Look through the lines below and extract any with the word "Open".

_RECORDS TO USE_.
--- START ---
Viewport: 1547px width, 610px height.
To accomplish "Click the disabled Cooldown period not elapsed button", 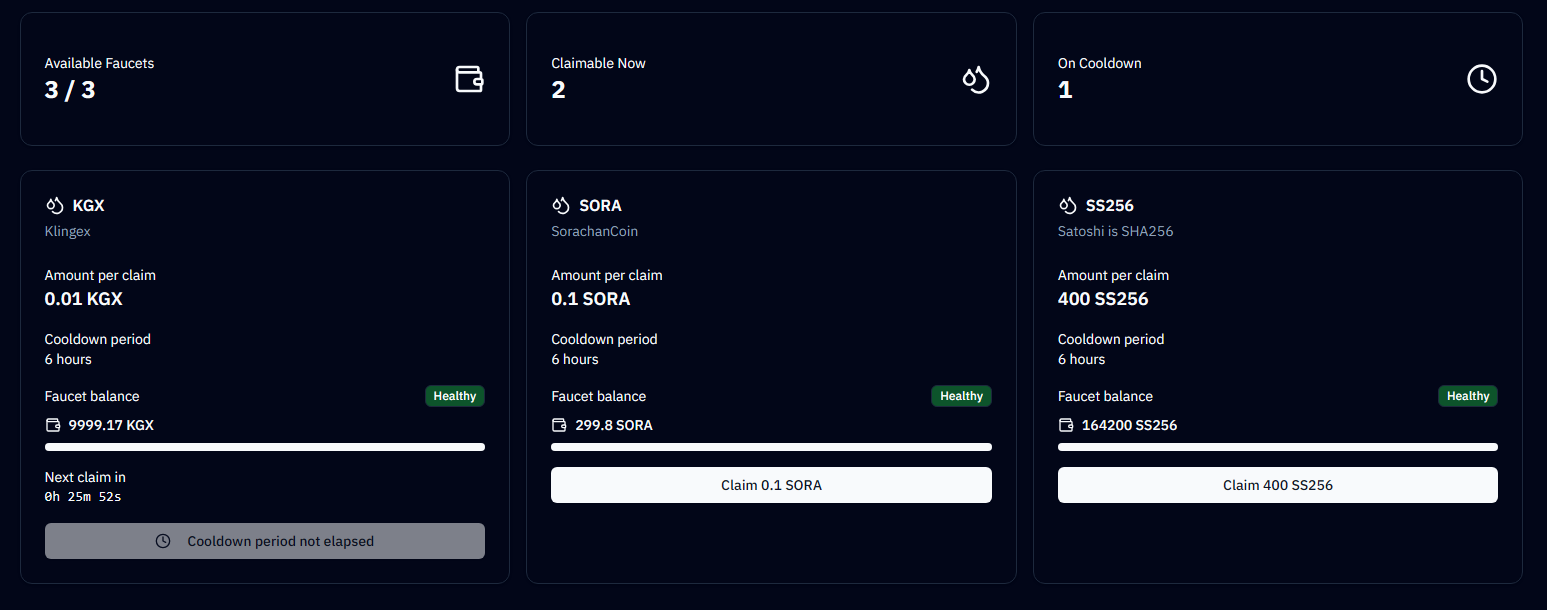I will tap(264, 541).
--- END ---
--- START ---
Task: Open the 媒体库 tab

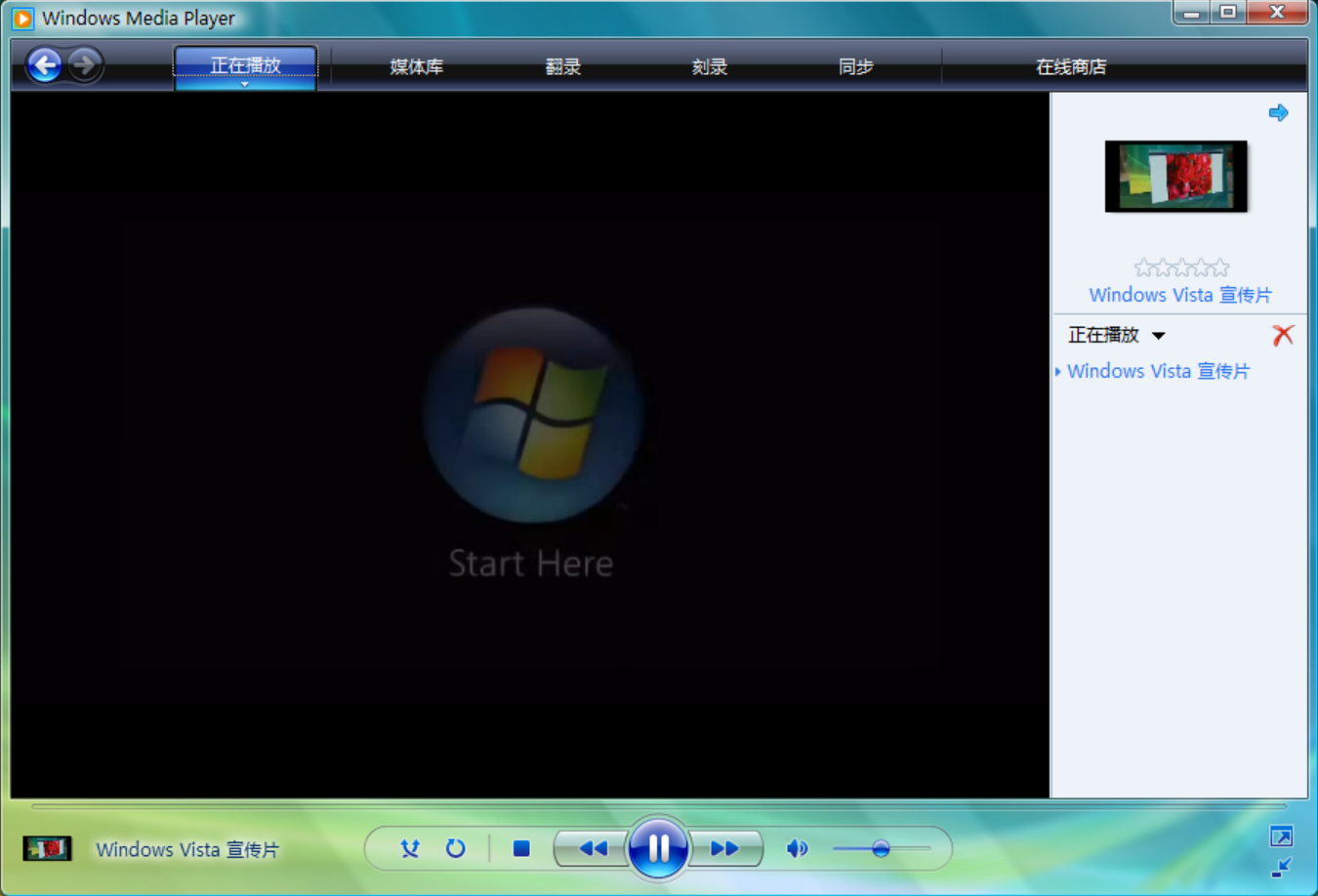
--- END ---
--- START ---
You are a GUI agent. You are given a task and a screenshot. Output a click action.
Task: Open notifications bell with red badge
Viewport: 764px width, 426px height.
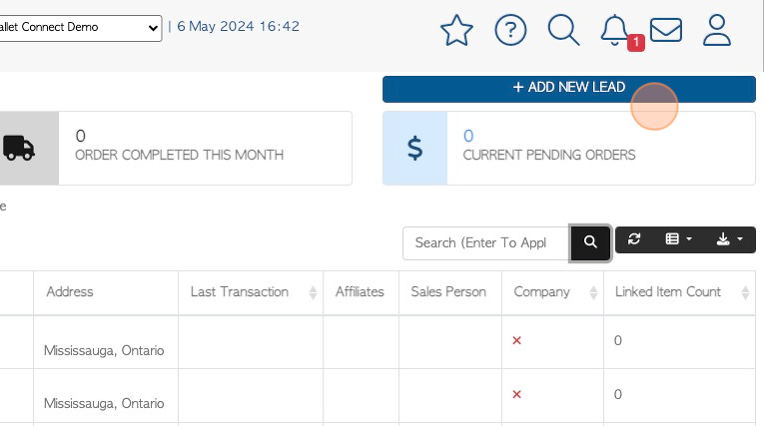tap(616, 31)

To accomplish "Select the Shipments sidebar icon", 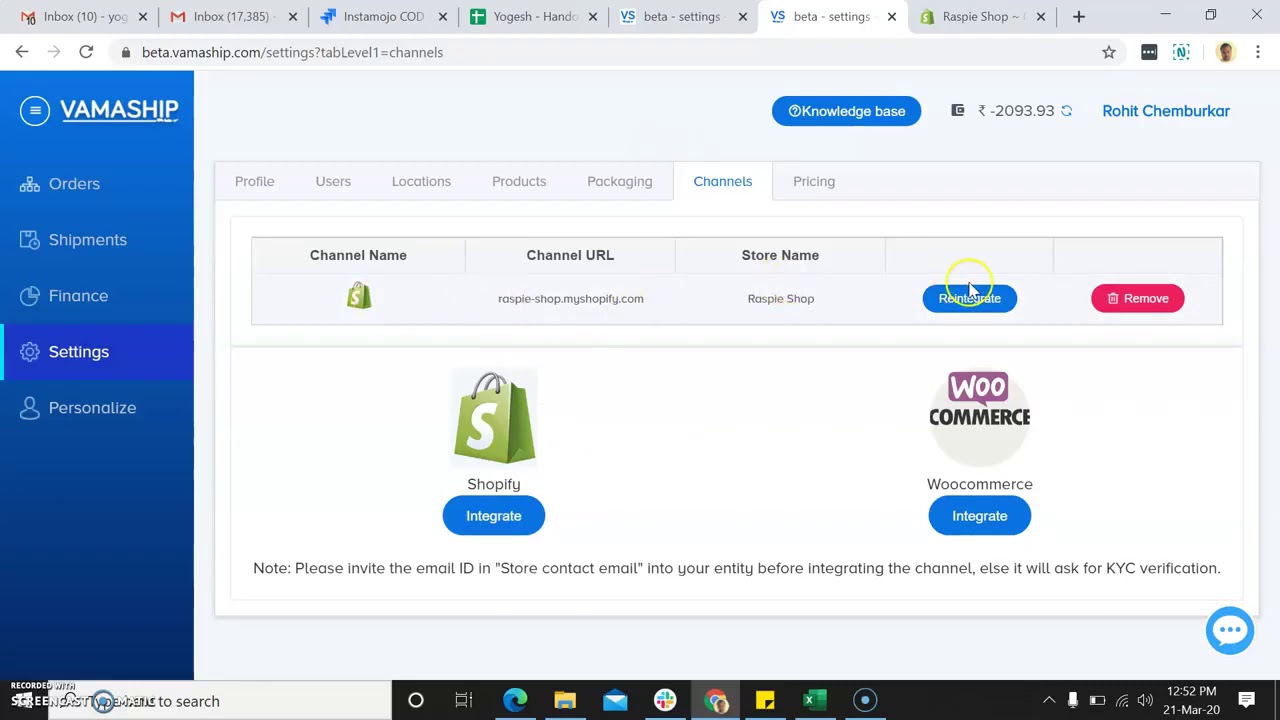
--- END ---
_RESULT OF THE TASK_.
Task: Open the 媒体库 tab
Task: Open notifications bell with red badge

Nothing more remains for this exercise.